Massa polar atinge o estado com quedas bruscas de temperatura
As primeiras frentes frias trarão massas de ar polar nos 30 primeiros dias de inverno. Segundo o meteorologista Nathálio Abrahão Filho, o fenômeno causará declínio acentuado nas temperaturas. “A entrada das massas de ar polares frias aumenta a ocorrência de declínios significativos da temperatura e com umidade relativa acima dos 80%, episódios de nevoeiros e geadas no centro-sul do estado”, afirmou.
Municípios registram mínimas próximas ou abaixo de zero grau
Entre 7 e 13 de julho, modelos indicam temperaturas de cinco graus ou menos no centro-sul do estado. Campo Grande pode alcançar 5 graus, Corumbá 10 graus e Dourados 3 graus. Ponta Porã prevê 0 grau, enquanto Amambai, Juti e Paranhos podem atingir até -1,5 grau.
Chuvas escassas e estiagem predominam após as primeiras semanas
De acordo com o Prognóstico de Inverno, elaborado pelo centro de meteorologia da Uniderp, os meses de junho e julho apresentarão chuvas abaixo da média histórica no sul do estado. Em agosto e início de setembro, a estiagem deve se intensificar com calor elevado e umidade baixa. “Os meses de agosto e setembro serão de estiagens, calor intenso, umidade baixa e chuvas fracas ocasionais”, explicou Nathálio Abrahão Filho.
Temperaturas máximas superam os 35 graus em agosto
Durante agosto, as temperaturas máximas podem ultrapassar os 35 graus em algumas regiões.

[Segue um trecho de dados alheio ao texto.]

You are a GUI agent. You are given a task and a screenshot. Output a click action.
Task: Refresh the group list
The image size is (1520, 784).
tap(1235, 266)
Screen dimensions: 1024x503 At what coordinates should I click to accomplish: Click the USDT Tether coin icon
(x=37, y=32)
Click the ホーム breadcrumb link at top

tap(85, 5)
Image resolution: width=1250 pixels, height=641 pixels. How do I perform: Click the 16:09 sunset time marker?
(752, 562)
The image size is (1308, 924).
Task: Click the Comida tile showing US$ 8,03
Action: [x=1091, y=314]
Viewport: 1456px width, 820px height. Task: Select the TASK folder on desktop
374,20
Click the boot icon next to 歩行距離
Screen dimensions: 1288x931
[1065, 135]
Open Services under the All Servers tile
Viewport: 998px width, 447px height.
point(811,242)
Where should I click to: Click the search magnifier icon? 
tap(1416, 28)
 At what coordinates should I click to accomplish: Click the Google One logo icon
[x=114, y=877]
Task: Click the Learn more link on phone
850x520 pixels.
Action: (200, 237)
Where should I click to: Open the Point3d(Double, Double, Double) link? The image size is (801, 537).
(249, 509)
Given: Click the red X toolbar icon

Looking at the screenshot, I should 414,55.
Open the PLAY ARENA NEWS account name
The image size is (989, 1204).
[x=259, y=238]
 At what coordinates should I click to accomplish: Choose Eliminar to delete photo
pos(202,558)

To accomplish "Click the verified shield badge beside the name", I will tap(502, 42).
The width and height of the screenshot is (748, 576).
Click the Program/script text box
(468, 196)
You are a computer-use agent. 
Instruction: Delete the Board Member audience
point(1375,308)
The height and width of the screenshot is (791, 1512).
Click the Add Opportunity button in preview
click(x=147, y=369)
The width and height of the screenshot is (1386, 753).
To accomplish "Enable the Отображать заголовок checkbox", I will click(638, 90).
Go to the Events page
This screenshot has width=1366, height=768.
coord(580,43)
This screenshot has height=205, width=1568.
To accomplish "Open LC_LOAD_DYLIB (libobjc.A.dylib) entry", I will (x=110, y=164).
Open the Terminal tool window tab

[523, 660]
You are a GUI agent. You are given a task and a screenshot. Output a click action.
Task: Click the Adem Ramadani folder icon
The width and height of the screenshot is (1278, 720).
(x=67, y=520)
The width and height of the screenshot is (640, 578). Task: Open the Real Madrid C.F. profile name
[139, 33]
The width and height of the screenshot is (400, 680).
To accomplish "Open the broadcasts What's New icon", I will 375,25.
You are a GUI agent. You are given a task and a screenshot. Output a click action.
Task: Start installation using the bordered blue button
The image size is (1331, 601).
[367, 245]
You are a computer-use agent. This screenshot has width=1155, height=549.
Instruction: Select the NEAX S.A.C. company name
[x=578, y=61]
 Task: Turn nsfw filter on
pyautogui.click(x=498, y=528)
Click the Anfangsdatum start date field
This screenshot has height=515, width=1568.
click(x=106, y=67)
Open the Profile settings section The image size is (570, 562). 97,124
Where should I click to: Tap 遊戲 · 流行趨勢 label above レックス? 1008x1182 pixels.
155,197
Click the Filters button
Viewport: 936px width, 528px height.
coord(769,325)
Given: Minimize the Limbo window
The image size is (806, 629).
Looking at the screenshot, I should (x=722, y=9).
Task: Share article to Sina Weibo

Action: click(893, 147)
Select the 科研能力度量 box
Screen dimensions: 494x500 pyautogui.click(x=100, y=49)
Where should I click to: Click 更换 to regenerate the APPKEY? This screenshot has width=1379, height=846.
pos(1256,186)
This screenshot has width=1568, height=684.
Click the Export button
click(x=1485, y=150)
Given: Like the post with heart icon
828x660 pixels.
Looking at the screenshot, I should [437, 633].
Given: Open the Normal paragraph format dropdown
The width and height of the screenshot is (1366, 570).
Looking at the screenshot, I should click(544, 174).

Cidades como Campo Grande, Três Lagoas, Ribas do Rio Pardo e Corumbá devem registrar os maiores valores. “O bloqueio atmosférico pode estender-se por várias semanas, mantendo as condições de tempo estável, ensolarado, sem chuva, baixa umidade do ar, pouca nebulosidade e alta concentração de poluentes”, ressaltou o meteorologista.
Amplitude térmica cresce e umidade chega a níveis críticos
A estação terá grande amplitude térmica, com diferença superior a 15 graus entre as temperaturas mínimas e máximas. A umidade relativa do ar pode atingir níveis críticos. “A umidade relativa pode bater recordes abaixo de 15%”, apontou Nathálio Abrahão Filho. O estado pode entrar em situações de atenção, alerta e até emergência.
Nevoeiros e doenças respiratórias agravam o cenário
As inversões térmicas provocarão nevoeiros que reduzirão a visibilidade a menos de mil metros, fechando aeroportos e estradas. Após a dissipação, a umidade cairá e a qualidade do ar piorará. “O ar seco e o vento calmo geram a formação da bruma – ou névoa-seca. Essas condições são propícias a queimadas, a qualidade do ar e a piora das doenças respiratórias”, afirmou o meteorologista.
Neutralidade climática afasta El Niño e La Niña
As análises apontam para a manutenção da neutralidade climática ao longo da estação. “As avaliações atuais indicam a permanência de condições de neutralidade”, destacou Nathálio Abrahão Filho. A ausência de El Niño ou La Niña impede previsões de estiagens prolongadas, mas o estado pode enfrentar chuvas mal distribuídas e de baixo volume, principalmente entre agosto e setembro.
Previsão aponta invernos mais secos e com calor prolongado
Em julho, a região Norte, Leste e Sudeste de Mato Grosso do Sul terá 60% de chance de não registrar chuva. O Sul e Sudoeste enfrentarão estiagem significativa. Agosto terá precipitação média de apenas 20 milímetros em alguns municípios, enquanto setembro promete as primeiras chuvas somente após o dia 10 nas regiões Central, Sudeste e Sul. “Não se descarta períodos longos, acima de 30 dias com estiagens sem ou pouca chuva na capital”, concluiu Nathálio Abrahão Filho.